#### ENTRIES PROVIDED
┏━━

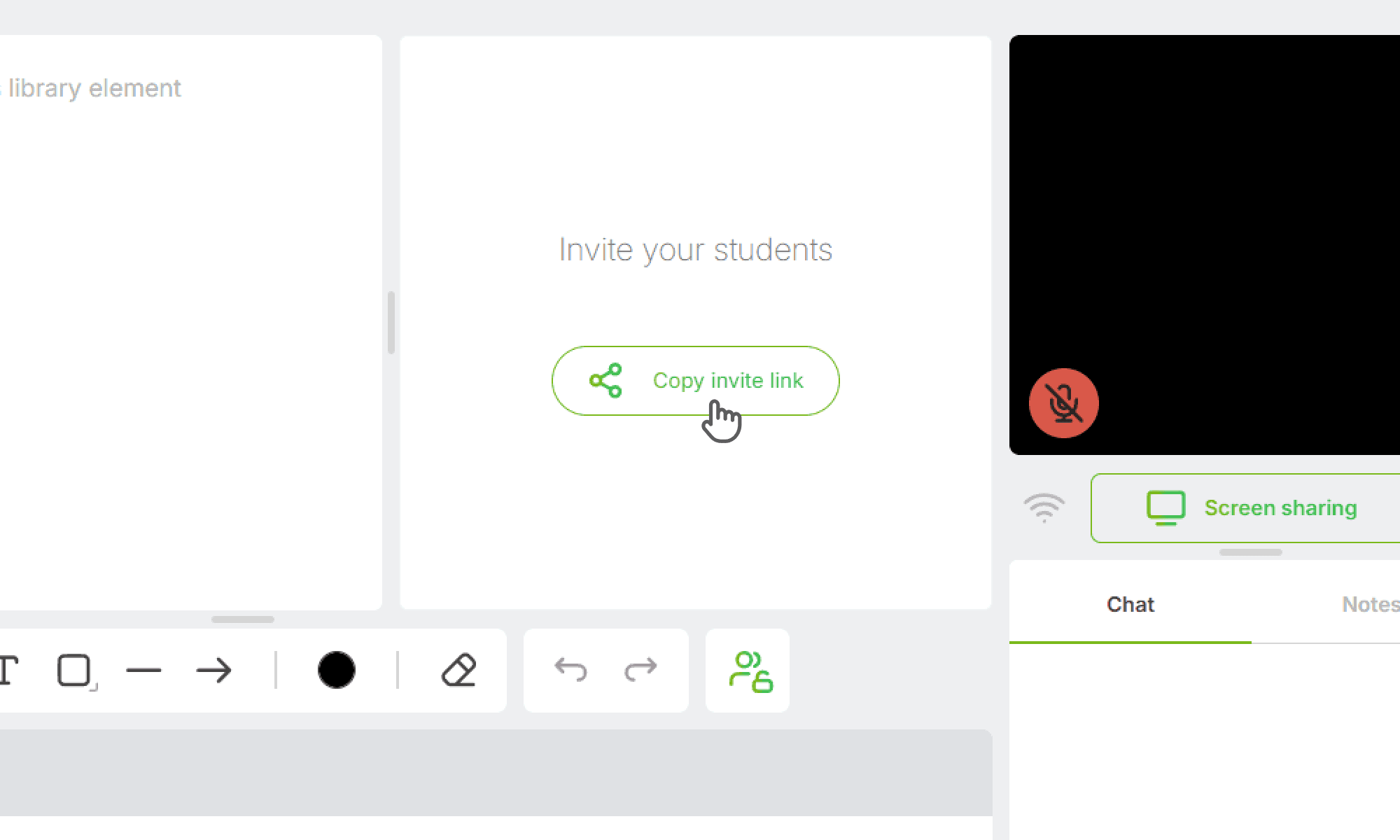
Task: Click the black video preview area
Action: pos(1205,245)
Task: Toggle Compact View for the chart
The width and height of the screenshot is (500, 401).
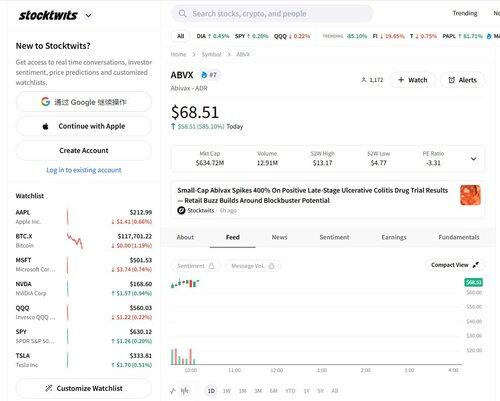Action: [x=455, y=265]
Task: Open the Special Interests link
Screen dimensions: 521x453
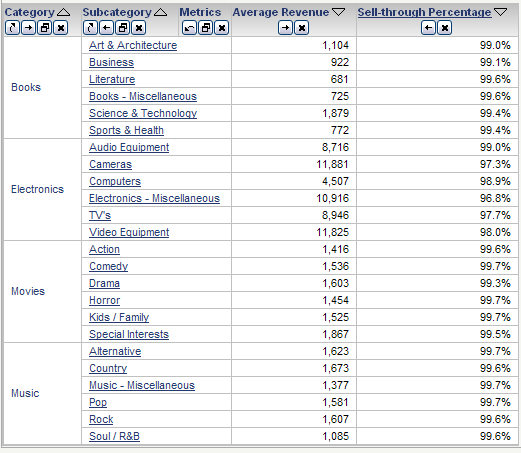Action: 129,334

┗━━

In the data above, find the line containing "Task: Toggle Compact View for the chart"; from there, please write out each line through the end, exactly, with the pictures omitted.

#### SOLUTION FOR THIS PROBLEM
Task: Toggle Compact View for the chart
The width and height of the screenshot is (500, 401).
Action: [x=455, y=265]
Task: Open the Special Interests link
Screen dimensions: 521x453
Action: 129,334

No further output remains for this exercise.